**Dataset records**

○ ○ ○ ○

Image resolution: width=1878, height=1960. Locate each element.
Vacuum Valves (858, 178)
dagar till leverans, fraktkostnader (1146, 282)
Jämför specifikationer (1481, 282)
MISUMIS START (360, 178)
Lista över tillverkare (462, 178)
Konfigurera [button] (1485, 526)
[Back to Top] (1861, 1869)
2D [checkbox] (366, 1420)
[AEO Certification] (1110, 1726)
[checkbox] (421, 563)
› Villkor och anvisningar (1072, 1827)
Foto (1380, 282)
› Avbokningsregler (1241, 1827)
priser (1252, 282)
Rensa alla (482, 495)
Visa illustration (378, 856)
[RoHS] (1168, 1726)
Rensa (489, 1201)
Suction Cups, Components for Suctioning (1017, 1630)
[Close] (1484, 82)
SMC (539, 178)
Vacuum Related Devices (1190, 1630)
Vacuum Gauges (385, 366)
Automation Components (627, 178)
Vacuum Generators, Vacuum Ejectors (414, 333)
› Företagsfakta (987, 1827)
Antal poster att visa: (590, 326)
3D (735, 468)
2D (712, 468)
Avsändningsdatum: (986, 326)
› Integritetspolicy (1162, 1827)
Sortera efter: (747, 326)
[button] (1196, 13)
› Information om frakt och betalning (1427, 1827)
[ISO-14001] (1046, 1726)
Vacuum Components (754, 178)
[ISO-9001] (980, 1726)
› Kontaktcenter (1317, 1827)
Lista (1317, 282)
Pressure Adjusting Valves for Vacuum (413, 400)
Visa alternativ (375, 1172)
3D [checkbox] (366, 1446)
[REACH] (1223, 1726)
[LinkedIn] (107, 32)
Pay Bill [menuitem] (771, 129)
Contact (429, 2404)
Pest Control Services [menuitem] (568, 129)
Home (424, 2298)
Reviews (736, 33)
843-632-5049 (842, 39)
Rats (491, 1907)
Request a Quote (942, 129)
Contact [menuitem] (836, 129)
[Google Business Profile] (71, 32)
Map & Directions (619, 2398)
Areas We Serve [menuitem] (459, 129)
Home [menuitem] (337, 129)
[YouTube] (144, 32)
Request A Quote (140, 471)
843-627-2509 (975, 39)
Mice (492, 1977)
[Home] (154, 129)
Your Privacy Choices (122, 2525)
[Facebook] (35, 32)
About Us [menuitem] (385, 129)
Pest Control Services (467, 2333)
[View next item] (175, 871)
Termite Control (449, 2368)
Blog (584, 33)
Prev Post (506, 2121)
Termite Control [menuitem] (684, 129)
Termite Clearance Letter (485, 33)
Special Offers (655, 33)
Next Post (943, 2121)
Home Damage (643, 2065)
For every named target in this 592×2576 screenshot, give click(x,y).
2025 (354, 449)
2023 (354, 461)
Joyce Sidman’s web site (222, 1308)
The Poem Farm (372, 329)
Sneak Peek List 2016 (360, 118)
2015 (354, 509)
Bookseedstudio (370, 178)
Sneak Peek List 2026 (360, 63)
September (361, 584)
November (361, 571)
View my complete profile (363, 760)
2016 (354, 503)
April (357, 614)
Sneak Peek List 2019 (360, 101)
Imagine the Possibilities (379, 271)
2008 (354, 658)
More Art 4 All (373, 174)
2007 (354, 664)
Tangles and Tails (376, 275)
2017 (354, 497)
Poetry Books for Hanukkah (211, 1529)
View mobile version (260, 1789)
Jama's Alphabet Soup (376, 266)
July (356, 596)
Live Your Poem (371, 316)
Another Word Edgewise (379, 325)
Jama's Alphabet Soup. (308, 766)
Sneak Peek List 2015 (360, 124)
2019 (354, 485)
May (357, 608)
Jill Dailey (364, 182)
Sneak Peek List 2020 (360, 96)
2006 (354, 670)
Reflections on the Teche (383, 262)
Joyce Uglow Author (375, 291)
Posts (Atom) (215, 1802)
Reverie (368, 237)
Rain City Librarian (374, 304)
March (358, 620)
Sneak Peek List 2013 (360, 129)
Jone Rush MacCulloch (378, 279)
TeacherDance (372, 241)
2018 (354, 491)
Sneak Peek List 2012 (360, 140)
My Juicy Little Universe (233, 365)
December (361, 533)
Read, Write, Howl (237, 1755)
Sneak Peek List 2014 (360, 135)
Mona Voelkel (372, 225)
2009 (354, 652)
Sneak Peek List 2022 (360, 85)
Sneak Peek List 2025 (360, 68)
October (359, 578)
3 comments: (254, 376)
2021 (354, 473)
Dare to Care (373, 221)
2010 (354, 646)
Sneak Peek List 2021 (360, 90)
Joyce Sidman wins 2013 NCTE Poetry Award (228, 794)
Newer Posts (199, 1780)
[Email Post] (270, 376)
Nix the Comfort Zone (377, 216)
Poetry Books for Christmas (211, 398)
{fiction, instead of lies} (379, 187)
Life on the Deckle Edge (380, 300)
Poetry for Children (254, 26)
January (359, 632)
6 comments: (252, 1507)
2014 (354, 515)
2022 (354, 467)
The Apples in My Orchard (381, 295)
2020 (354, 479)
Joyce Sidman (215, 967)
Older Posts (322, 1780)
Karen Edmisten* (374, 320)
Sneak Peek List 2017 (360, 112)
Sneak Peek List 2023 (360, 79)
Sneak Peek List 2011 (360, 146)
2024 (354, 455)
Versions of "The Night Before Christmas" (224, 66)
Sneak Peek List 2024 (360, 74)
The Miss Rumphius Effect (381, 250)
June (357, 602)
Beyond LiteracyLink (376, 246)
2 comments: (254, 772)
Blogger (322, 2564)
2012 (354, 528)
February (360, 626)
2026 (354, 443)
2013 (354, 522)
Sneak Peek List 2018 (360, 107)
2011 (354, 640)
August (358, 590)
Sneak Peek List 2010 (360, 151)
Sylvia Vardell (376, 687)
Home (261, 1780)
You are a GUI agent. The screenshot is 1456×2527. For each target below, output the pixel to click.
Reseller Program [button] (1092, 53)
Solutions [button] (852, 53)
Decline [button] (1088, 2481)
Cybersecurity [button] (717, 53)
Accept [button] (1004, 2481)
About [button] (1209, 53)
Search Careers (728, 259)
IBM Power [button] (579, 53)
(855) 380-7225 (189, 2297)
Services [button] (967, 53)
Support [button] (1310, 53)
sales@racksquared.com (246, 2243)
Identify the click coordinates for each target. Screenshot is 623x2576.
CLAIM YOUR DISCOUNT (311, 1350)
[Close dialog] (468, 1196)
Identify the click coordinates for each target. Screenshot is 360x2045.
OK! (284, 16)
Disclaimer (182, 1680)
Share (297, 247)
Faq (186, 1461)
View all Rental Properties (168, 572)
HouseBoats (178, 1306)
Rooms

○ ○ ○ ○

**To do**
Return all of the lines above exactly, with none omitted.

**Written answer**
Image resolution: width=1878, height=1960. Locate each element.
Vacuum Valves (858, 178)
dagar till leverans, fraktkostnader (1146, 282)
Jämför specifikationer (1481, 282)
MISUMIS START (360, 178)
Lista över tillverkare (462, 178)
Konfigurera [button] (1485, 526)
[Back to Top] (1861, 1869)
2D [checkbox] (366, 1420)
[AEO Certification] (1110, 1726)
[checkbox] (421, 563)
› Villkor och anvisningar (1072, 1827)
Foto (1380, 282)
› Avbokningsregler (1241, 1827)
priser (1252, 282)
Rensa alla (482, 495)
Visa illustration (378, 856)
[RoHS] (1168, 1726)
Rensa (489, 1201)
Suction Cups, Components for Suctioning (1017, 1630)
[Close] (1484, 82)
SMC (539, 178)
Vacuum Related Devices (1190, 1630)
Vacuum Gauges (385, 366)
Automation Components (627, 178)
Vacuum Generators, Vacuum Ejectors (414, 333)
› Företagsfakta (987, 1827)
Antal poster att visa: (590, 326)
3D (735, 468)
2D (712, 468)
Avsändningsdatum: (986, 326)
› Integritetspolicy (1162, 1827)
Sortera efter: (747, 326)
[button] (1196, 13)
› Information om frakt och betalning (1427, 1827)
[ISO-14001] (1046, 1726)
Vacuum Components (754, 178)
[ISO-9001] (980, 1726)
› Kontaktcenter (1317, 1827)
Lista (1317, 282)
Pressure Adjusting Valves for Vacuum (413, 400)
Visa alternativ (375, 1172)
3D [checkbox] (366, 1446)
[REACH] (1223, 1726)
[LinkedIn] (107, 32)
Pay Bill [menuitem] (771, 129)
Contact (429, 2404)
Pest Control Services [menuitem] (568, 129)
Home (424, 2298)
Reviews (736, 33)
843-632-5049 (842, 39)
Rats (491, 1907)
Request a Quote (942, 129)
Contact [menuitem] (836, 129)
[Google Business Profile] (71, 32)
Map & Directions (619, 2398)
Areas We Serve [menuitem] (459, 129)
Home [menuitem] (337, 129)
[YouTube] (144, 32)
Request A Quote (140, 471)
843-627-2509 (975, 39)
Mice (492, 1977)
[Home] (154, 129)
Your Privacy Choices (122, 2525)
[Facebook] (35, 32)
About Us [menuitem] (385, 129)
Pest Control Services (467, 2333)
[View next item] (175, 871)
Termite Control (449, 2368)
Blog (584, 33)
Prev Post (506, 2121)
Termite Control [menuitem] (684, 129)
Termite Clearance Letter (485, 33)
Special Offers (655, 33)
Next Post (943, 2121)
Home Damage (643, 2065)
For every named target in this 592×2576 screenshot, give click(x,y).
2025 (354, 449)
2023 (354, 461)
Joyce Sidman’s web site (222, 1308)
The Poem Farm (372, 329)
Sneak Peek List 2016 (360, 118)
2015 (354, 509)
Bookseedstudio (370, 178)
Sneak Peek List 2026 (360, 63)
September (361, 584)
November (361, 571)
View my complete profile (363, 760)
2016 (354, 503)
April (357, 614)
Sneak Peek List 2019 (360, 101)
Imagine the Possibilities (379, 271)
2008 (354, 658)
More Art 4 All (373, 174)
2007 (354, 664)
Tangles and Tails (376, 275)
2017 (354, 497)
Poetry Books for Hanukkah (211, 1529)
View mobile version (260, 1789)
Jama's Alphabet Soup (376, 266)
July (356, 596)
Live Your Poem (371, 316)
Another Word Edgewise (379, 325)
Jama's Alphabet Soup. (308, 766)
Sneak Peek List 2015 (360, 124)
2019 (354, 485)
May (357, 608)
Jill Dailey (364, 182)
Sneak Peek List 2020 (360, 96)
2006 (354, 670)
Reflections on the Teche (383, 262)
Joyce Uglow Author (375, 291)
Posts (Atom) (215, 1802)
Reverie (368, 237)
Rain City Librarian (374, 304)
March (358, 620)
Sneak Peek List 2013 (360, 129)
Jone Rush MacCulloch (378, 279)
TeacherDance (372, 241)
2018 (354, 491)
Sneak Peek List 2012 (360, 140)
My Juicy Little Universe (233, 365)
December (361, 533)
Read, Write, Howl (237, 1755)
Sneak Peek List 2014 (360, 135)
Mona Voelkel (372, 225)
2009 (354, 652)
Sneak Peek List 2022 (360, 85)
Sneak Peek List 2025 (360, 68)
October (359, 578)
3 comments: (254, 376)
2021 (354, 473)
Dare to Care (373, 221)
2010 (354, 646)
Sneak Peek List 2021 (360, 90)
Joyce Sidman wins 2013 NCTE Poetry Award (228, 794)
Newer Posts (199, 1780)
[Email Post] (270, 376)
Nix the Comfort Zone (377, 216)
Poetry Books for Christmas (211, 398)
{fiction, instead of lies} (379, 187)
Life on the Deckle Edge (380, 300)
Poetry for Children (254, 26)
January (359, 632)
6 comments: (252, 1507)
2014 (354, 515)
2022 (354, 467)
The Apples in My Orchard (381, 295)
2020 (354, 479)
Joyce Sidman (215, 967)
Older Posts (322, 1780)
Karen Edmisten* (374, 320)
Sneak Peek List 2017 (360, 112)
Sneak Peek List 2023 (360, 79)
Sneak Peek List 2011 (360, 146)
2024 (354, 455)
Versions of "The Night Before Christmas" (224, 66)
Sneak Peek List 2024 (360, 74)
The Miss Rumphius Effect (381, 250)
June (357, 602)
Beyond LiteracyLink (376, 246)
2 comments: (254, 772)
Blogger (322, 2564)
2012 (354, 528)
February (360, 626)
2026 (354, 443)
2013 (354, 522)
Sneak Peek List 2018 (360, 107)
2011 (354, 640)
August (358, 590)
Sneak Peek List 2010 (360, 151)
Sylvia Vardell (376, 687)
Home (261, 1780)
You are a GUI agent. The screenshot is 1456×2527. For each target below, output the pixel to click.
Reseller Program [button] (1092, 53)
Solutions [button] (852, 53)
Decline [button] (1088, 2481)
Cybersecurity [button] (717, 53)
Accept [button] (1004, 2481)
About [button] (1209, 53)
Search Careers (728, 259)
IBM Power [button] (579, 53)
(855) 380-7225 (189, 2297)
Services [button] (967, 53)
Support [button] (1310, 53)
sales@racksquared.com (246, 2243)
Identify the click coordinates for each target. Screenshot is 623x2576.
CLAIM YOUR DISCOUNT (311, 1350)
[Close dialog] (468, 1196)
Identify the click coordinates for each target. Screenshot is 360x2045.
OK! (284, 16)
Disclaimer (182, 1680)
Share (297, 247)
Faq (186, 1461)
View all Rental Properties (168, 572)
HouseBoats (178, 1306)
Rooms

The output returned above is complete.